Publié le par Bernard Oheix

 

Il est le temps des bilans, de faire le point sur le Festival. Tout d’abord, une grosse déception…J’avais prévu de voir 40 films et mon compteur s’est arrêté à 33 ! J’ai presque honte…

La faute à qui ? A moi tout d’abord, incapable de voir plus de 4 films dans une journée, coincé par quelques vagues moments de labeur, des rendez-vous inopinés, la maison pleine (jusqu’à 10 personnes en heures de pointe !), les parties de rami jusqu’à 2 heures du « mat », un peu de vélo et de baignades, quelques empreintes de stars à faire et mes états d’âme en plus en regardant l’image d’un DSK non rasé, menottes aux poignets et regard perdu sur ses illusions envolées et en écoutant les fariboles grotesques d’un illuminé danois auteur d’un film crépusculaire génial !

Mais comment lutter ? Le visionnement de films est aussi une aventure pleine d’imprévus, un sport extrême impliquant une condition physique à toute épreuve.

 

Une journée type d’un festivalier :

Samedi 21 mai 2011 : Réveil à 7h30 pour être au Palais à 8h30. La source des femmes de Radu Mihaileanu m’attend. Film de l’auteur attachant du « Concert », (rappelez-vous, la belle (toujours !) Mélanie Laurent...mais c’est une autre histoire !),  2h16 après, dont au moins une demi-heure de trop, on est convaincu de la nécessité d’amener l’eau courante dans ce village perché dans les montagne de l’Atlas, moins de la qualité du film hélas, même si  on ne peut qu’avoir de la tendresse pour ces femmes belles entamant une grève du sexe auprès de leurs maris afin de les obliger à mettre la main au couscous…Le résultat final nous laisse sur  notre faim !!!

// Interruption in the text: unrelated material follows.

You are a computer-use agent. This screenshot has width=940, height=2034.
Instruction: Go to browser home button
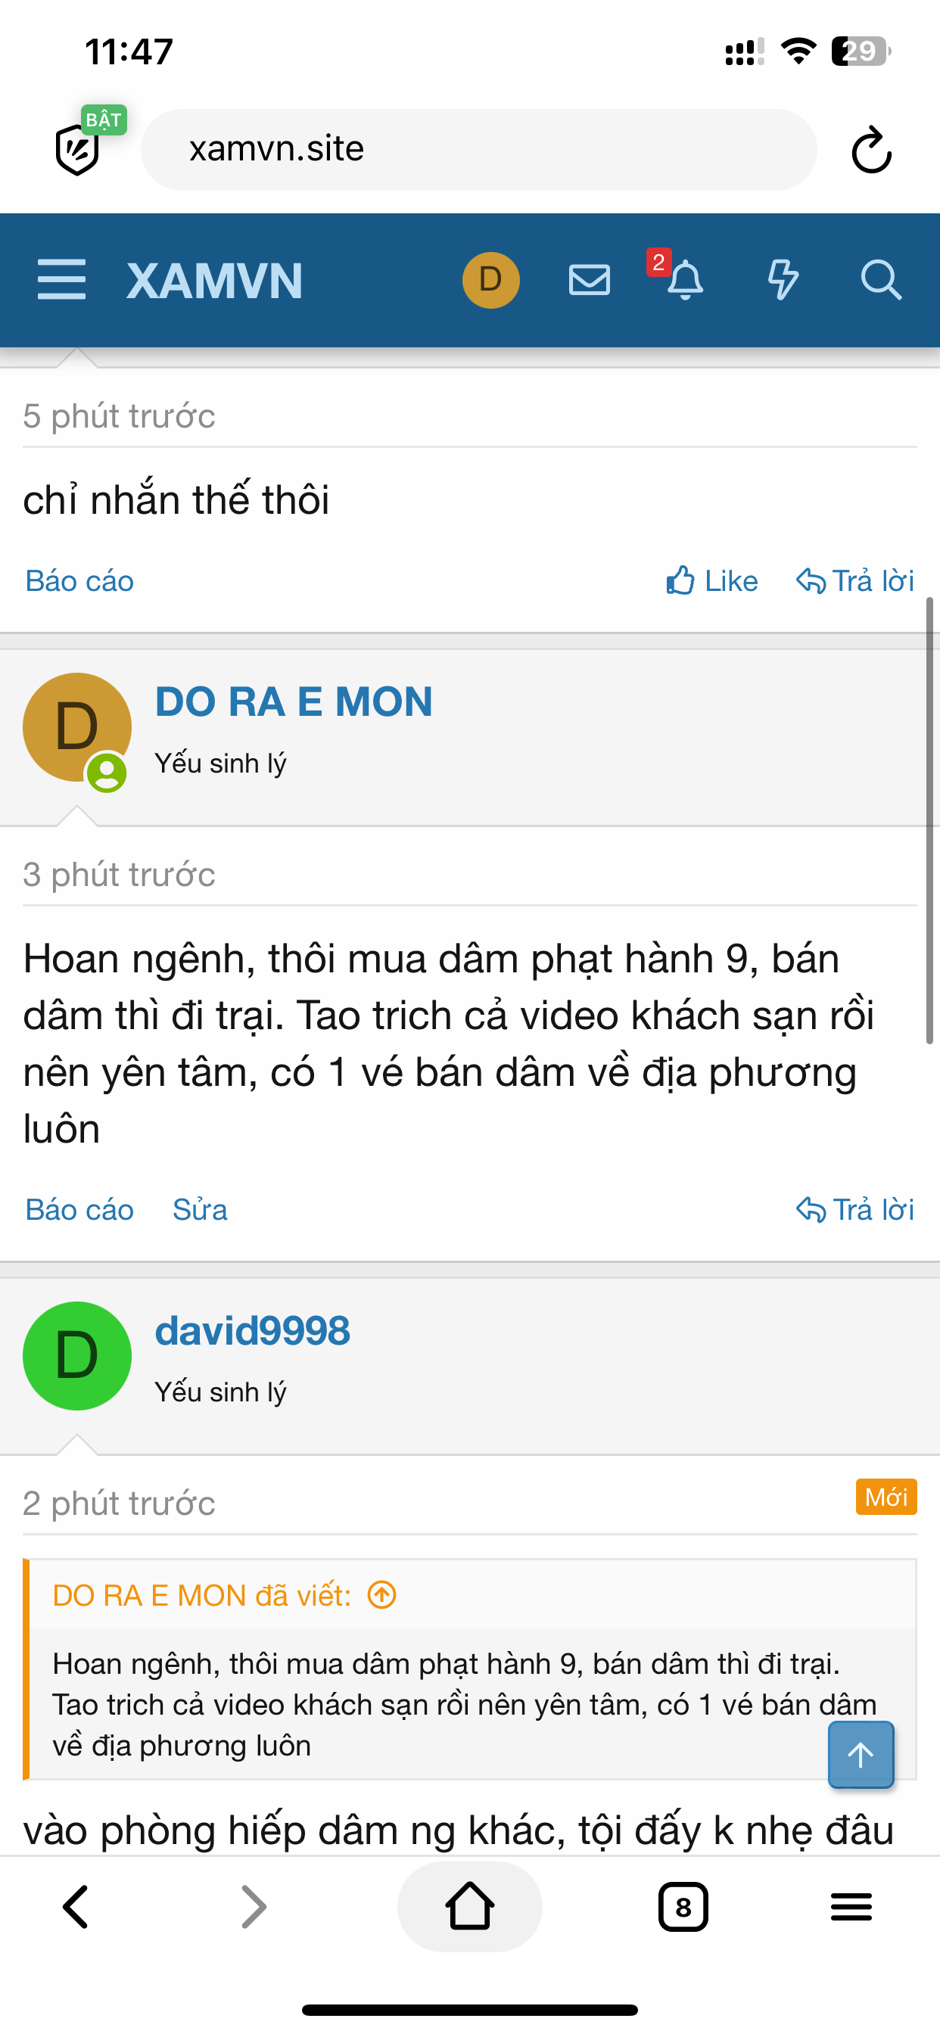pos(470,1906)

A 11h30, les marches du Festival s’affichent sur l’écran au son de la musique générique. Les Bien-Aimés, le film de clôture de Christophe Honoré, nous embarque pour 2h25 d’une très belle histoire, rythmée par les chansons d’Alex Beaupin, sur les amours d’une femme courant sur 40 ans d’une vie et deux hommes aimés. La distribution est magnifique, avec Catherine Deneuve, sa vraie fille qui joue sa propre fille dans le film (oh !), Chiara Mastroianni, Ludivine Sagnier convaincante en Deneuve jeune…Bon, 2h25 quand même, il aurait pu penser à nous et enlever deux chansons + 15 mn de pellicule ! Réduit à deux heures, je prenais encore mon plaisir !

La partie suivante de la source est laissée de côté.